TRY IT:
A word-for-word copy of the lines from the one holding "The width and height of the screenshot is (474, 555)." through the final line of the records below is the only output asked for.

Stored data entries:
⟨

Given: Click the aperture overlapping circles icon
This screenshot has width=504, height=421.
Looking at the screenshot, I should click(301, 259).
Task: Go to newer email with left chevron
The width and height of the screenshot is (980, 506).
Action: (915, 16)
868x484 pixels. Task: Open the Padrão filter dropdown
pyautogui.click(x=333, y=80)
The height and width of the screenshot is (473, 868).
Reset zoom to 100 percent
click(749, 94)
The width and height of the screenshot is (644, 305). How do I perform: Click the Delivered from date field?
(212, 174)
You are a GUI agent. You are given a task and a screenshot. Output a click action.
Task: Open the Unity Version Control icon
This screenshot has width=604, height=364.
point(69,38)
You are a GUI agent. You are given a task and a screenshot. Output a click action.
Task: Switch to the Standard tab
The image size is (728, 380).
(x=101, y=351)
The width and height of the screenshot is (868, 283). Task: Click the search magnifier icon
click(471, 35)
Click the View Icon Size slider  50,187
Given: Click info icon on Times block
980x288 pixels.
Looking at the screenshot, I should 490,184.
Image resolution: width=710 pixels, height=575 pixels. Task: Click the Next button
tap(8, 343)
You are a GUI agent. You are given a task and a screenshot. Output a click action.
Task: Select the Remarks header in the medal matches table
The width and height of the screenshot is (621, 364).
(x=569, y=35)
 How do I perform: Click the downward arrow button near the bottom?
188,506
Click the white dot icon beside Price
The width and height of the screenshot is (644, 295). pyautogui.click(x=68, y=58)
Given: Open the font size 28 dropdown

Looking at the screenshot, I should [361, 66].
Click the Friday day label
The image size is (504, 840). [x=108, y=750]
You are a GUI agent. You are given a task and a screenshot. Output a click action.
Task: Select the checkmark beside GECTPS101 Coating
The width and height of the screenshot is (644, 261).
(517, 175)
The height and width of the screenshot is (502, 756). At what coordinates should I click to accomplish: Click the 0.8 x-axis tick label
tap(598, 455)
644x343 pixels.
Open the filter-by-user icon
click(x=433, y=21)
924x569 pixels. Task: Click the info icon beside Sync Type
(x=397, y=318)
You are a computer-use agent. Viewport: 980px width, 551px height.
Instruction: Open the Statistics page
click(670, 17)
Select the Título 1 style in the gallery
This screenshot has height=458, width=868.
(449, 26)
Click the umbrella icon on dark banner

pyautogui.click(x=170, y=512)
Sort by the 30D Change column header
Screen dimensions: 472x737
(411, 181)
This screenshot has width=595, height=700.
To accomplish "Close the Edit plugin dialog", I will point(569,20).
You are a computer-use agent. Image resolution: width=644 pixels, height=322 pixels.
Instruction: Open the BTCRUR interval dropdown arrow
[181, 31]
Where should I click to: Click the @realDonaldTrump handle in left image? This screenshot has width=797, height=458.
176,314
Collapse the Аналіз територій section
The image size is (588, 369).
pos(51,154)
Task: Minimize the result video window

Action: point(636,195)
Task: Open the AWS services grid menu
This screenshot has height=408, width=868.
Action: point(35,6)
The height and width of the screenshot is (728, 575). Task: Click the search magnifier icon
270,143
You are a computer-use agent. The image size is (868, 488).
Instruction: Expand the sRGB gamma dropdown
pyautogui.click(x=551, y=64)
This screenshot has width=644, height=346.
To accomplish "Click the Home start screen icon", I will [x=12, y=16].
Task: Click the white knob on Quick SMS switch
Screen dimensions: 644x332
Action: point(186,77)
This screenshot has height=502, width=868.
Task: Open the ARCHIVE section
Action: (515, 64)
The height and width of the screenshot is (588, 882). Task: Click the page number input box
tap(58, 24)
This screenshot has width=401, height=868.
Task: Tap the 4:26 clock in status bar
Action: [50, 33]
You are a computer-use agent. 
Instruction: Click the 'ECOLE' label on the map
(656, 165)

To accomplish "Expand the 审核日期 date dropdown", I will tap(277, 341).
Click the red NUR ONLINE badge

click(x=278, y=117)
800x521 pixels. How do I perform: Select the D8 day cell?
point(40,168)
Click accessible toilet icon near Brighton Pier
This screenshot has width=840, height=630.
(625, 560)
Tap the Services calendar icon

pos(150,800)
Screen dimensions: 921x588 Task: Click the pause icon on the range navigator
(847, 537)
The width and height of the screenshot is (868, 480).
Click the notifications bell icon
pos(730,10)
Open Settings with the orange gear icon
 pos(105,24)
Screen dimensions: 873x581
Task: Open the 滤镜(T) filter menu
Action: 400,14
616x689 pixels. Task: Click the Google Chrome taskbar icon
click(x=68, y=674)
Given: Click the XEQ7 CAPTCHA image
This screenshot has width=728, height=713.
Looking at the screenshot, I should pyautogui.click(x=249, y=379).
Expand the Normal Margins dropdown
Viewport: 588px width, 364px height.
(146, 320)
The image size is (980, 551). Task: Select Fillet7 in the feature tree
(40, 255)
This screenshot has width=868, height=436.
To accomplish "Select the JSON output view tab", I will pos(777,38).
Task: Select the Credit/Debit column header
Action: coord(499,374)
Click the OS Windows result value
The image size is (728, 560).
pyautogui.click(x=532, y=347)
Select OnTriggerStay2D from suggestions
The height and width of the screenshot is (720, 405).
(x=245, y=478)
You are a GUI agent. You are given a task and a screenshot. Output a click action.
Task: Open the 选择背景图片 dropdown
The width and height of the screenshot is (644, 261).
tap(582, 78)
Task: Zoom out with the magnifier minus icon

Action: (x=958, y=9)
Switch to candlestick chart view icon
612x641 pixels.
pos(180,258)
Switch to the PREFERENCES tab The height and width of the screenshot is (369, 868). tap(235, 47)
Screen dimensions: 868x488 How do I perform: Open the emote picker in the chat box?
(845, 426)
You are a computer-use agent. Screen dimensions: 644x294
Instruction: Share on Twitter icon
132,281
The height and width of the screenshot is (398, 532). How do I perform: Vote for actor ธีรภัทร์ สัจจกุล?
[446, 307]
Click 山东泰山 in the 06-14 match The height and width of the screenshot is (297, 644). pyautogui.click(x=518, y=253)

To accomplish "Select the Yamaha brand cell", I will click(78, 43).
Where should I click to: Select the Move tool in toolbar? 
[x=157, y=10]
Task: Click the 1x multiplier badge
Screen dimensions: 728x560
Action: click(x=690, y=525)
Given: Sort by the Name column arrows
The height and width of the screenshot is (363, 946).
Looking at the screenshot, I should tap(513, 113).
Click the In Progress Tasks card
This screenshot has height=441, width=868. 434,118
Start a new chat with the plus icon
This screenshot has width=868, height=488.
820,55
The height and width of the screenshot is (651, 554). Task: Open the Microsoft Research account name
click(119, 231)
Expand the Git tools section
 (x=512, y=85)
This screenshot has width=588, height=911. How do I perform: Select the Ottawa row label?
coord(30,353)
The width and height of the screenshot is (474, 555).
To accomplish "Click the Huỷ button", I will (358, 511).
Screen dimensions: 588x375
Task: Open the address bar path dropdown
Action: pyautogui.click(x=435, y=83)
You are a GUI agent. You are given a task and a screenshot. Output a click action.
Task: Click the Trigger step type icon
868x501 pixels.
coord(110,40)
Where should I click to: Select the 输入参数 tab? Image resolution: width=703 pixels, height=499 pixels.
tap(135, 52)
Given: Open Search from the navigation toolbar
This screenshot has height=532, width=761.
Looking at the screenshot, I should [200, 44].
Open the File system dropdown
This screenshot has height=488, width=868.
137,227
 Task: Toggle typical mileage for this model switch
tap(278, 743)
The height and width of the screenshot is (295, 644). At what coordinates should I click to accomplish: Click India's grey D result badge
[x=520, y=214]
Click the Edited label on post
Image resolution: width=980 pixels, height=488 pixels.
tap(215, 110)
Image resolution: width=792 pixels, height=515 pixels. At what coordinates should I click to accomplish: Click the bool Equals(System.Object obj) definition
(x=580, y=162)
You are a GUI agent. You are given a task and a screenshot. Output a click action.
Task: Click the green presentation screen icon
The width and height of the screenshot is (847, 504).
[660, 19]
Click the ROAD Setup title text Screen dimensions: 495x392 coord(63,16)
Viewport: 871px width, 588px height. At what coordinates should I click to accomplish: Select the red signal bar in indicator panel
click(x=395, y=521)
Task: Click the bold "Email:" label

⟩

SOLVED EXERCISE:
The width and height of the screenshot is (474, 555).
To accomplish "Click the Huỷ button", I will (358, 511).
Screen dimensions: 588x375
Task: Open the address bar path dropdown
Action: pyautogui.click(x=435, y=83)
You are a GUI agent. You are given a task and a screenshot. Output a click action.
Task: Click the Trigger step type icon
868x501 pixels.
coord(110,40)
Where should I click to: Select the 输入参数 tab? Image resolution: width=703 pixels, height=499 pixels.
tap(135, 52)
Given: Open Search from the navigation toolbar
This screenshot has height=532, width=761.
Looking at the screenshot, I should [200, 44].
Open the File system dropdown
This screenshot has height=488, width=868.
137,227
 Task: Toggle typical mileage for this model switch
tap(278, 743)
The height and width of the screenshot is (295, 644). At what coordinates should I click to accomplish: Click India's grey D result badge
[x=520, y=214]
Click the Edited label on post
Image resolution: width=980 pixels, height=488 pixels.
tap(215, 110)
Image resolution: width=792 pixels, height=515 pixels. At what coordinates should I click to accomplish: Click the bool Equals(System.Object obj) definition
(x=580, y=162)
You are a GUI agent. You are given a task and a screenshot. Output a click action.
Task: Click the green presentation screen icon
The width and height of the screenshot is (847, 504).
[660, 19]
Click the ROAD Setup title text Screen dimensions: 495x392 coord(63,16)
Viewport: 871px width, 588px height. At what coordinates should I click to accomplish: Select the red signal bar in indicator panel
click(x=395, y=521)
Task: Click the bold "Email:" label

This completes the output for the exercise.